10. Jaket Bertuah

2.5K 147 3
                                    

Happy Reading Guys💕

Aku duduk di kursi ruang tunggu. Sendirian. Badan gemetaran dan pikiranku kacau. Aku bingung harus melakukan apa. Dan aku harus menghubungi siapa.

"Hai! Irsa kan?" Aku terlonjak kaget saat seseorang menyentuh pundakku.

Aku mendongak. "Kak Arsya." Aku memunculkan seulas senyum tipis.

"Ngapain sendirian di sini?"

Aku harus jawab apa? Aku bingung. Sungguh.

"Mm .... Anu ... Aku ..." Kak Arsya mengernyitkan alisnya, bingung.

"Kak Raka!" Seruku ketika Kak Raka baru saja keluar dari ruang UGD.

Aku bangkit menghampiri Kak Raka. Menghiraukan kehadiran Kak Arsya.

"Gimana Kak?" tanyaku tak sabaran.

"Untung kamu gerak cepat. Ibunya tidak mengalami luka serius. Tapi dia punya heart attack. Jadi, ya dia shock."

Akhirnya, aku bisa bernapas lega.

Aku harus bagaimana? Bagaimana pun caranya, Ibu ini harus selamat. Aku melihat ke sekeliling. Sepi. Aku harus berbuat sesuatu. Aku kembali meletakkan Ibu itu di atas aspal, yang sebelumnya berada dalam pangkuanku. Aku berjalan ke tengah jalan. Berhenti di sana. Hingga aku melihat seberkas cahaya. Aku merentangkan tangan seraya berteriak.

"TOLONG BERHENTI! TOLONG SAYA! TOLONG BAWA SAYA KE RUMAH SAKIT!"

Aku tahu, ini bisa membahayakan nyawaku bahkan nyawa orang lain. Tapi kali ini aku terpaksa melakukannya. Keberuntungan berpihak kepadaku. Sang pengemudi turun.

"Kamu, ngapain sih berdiri di situ? Mau bunuh diri?!" ujarnya setelah berada tepat di hadapanku.

"Saya mohon, Pak. Bantu saya. Tolong bawa saya dan Ibu itu ke rumah sakit." Aku menunjuk seorang Ibu yang tergeletak tak berdaya di pinggir jalan.

Terdengar suara istigfar yang keluar dari mulut Bapak itu. Lantas kami berdua menghampiri Ibu itu. Aku membantu Bapak itu menggendong si Ibu lalu membaringkannya di kursi belakang kemudi. Lantas mobil melaju menuju rumah sakit.

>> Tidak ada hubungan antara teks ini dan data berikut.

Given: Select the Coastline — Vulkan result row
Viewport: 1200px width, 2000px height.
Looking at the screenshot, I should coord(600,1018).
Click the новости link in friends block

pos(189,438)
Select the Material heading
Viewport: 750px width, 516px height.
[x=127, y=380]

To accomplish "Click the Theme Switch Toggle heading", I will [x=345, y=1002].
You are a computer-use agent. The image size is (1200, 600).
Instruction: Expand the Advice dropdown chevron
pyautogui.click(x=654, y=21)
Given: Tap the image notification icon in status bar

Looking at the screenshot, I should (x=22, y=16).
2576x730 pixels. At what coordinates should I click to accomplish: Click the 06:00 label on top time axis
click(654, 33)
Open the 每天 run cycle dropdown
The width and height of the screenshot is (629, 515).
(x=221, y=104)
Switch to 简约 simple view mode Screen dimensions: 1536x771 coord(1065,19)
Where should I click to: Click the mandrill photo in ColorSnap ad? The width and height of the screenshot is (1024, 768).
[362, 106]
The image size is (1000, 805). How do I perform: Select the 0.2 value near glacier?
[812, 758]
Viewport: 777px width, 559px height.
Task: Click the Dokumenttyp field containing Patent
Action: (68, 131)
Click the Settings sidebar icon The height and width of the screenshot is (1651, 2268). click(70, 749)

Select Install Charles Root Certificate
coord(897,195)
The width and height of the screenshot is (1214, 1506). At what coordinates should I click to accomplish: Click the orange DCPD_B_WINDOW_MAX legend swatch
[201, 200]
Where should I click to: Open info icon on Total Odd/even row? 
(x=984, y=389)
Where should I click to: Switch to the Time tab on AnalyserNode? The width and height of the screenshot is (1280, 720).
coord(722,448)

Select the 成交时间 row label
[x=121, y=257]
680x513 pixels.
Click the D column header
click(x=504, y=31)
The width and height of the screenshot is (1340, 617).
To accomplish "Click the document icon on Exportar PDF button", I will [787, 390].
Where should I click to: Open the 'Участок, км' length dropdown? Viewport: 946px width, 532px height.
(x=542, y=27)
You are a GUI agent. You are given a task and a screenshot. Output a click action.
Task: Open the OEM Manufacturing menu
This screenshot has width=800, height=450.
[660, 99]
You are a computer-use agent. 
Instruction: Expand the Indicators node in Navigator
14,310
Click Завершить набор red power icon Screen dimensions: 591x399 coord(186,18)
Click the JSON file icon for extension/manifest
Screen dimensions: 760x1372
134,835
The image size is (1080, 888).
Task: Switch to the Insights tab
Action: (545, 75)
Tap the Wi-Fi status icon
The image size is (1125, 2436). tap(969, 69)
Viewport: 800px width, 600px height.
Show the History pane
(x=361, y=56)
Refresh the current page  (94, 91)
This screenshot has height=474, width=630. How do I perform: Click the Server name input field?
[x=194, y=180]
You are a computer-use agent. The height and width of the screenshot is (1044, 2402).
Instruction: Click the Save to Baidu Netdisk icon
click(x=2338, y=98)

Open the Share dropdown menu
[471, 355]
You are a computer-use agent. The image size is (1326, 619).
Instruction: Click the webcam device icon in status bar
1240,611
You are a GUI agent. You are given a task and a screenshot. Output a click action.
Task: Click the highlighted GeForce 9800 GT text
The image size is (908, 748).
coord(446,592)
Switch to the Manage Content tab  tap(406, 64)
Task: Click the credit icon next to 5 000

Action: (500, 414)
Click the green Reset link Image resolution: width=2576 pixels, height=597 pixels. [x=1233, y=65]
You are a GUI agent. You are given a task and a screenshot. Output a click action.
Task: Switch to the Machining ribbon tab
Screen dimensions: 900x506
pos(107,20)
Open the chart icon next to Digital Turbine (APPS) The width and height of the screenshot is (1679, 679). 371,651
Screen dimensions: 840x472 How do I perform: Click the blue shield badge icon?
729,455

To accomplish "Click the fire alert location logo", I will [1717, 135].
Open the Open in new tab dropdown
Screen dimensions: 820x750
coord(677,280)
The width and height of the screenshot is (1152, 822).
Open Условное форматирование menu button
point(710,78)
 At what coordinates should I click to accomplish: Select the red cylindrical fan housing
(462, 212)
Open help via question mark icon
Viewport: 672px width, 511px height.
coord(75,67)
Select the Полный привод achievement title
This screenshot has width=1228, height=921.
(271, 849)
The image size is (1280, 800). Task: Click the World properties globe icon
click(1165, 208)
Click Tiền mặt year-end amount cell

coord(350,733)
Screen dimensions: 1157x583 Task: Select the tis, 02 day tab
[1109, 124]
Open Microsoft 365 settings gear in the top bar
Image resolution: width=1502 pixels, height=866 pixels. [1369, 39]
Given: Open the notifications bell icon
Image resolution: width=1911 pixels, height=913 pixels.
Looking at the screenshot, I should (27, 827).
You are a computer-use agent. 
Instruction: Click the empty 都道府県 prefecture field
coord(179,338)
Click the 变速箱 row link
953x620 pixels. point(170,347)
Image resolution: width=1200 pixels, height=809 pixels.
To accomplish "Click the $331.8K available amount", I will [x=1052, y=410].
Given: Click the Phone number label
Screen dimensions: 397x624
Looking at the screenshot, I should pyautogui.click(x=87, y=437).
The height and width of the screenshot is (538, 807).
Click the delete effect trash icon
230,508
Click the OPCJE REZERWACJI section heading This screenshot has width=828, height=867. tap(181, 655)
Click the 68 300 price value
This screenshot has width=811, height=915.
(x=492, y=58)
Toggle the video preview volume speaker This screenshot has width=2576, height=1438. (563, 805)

Setelah tiba di rumah sakit, Bapak itu kembali menggendong si Ibu. "Tolong! Ada korban kecelakaan." Ujarnya.

Dengan sigap dua orang perawat menghampiri kami dan membawa Ibu itu menggunakan brankar ke ruang UGD. Aku dan Bapak tadi mengikutinya.

Kami tidak diperbolehkan masuk ke ruangan. Lantas kami duduk di kursi ruang tunggu.

"Terima kasih, Pak. Atas bantuannya." Ujarku kepada Bapak yang sedang duduk di sampingku.

Ia mengangguk. "Itu, Ibu kamu?"

Aku menggeleng. "Bukan, Pak. Ibu itu korban tabrak lari. Kebetulan saya melihat kejadian itu."

Ia mengangguk, mengerti. Kemudian terdengar dering ponsel. Bukan milikku. Kurasa itu bunyi ponsel Bapak itu. Dan benar saja, lantas Bapak itu meminta izin untuk menerima panggilan.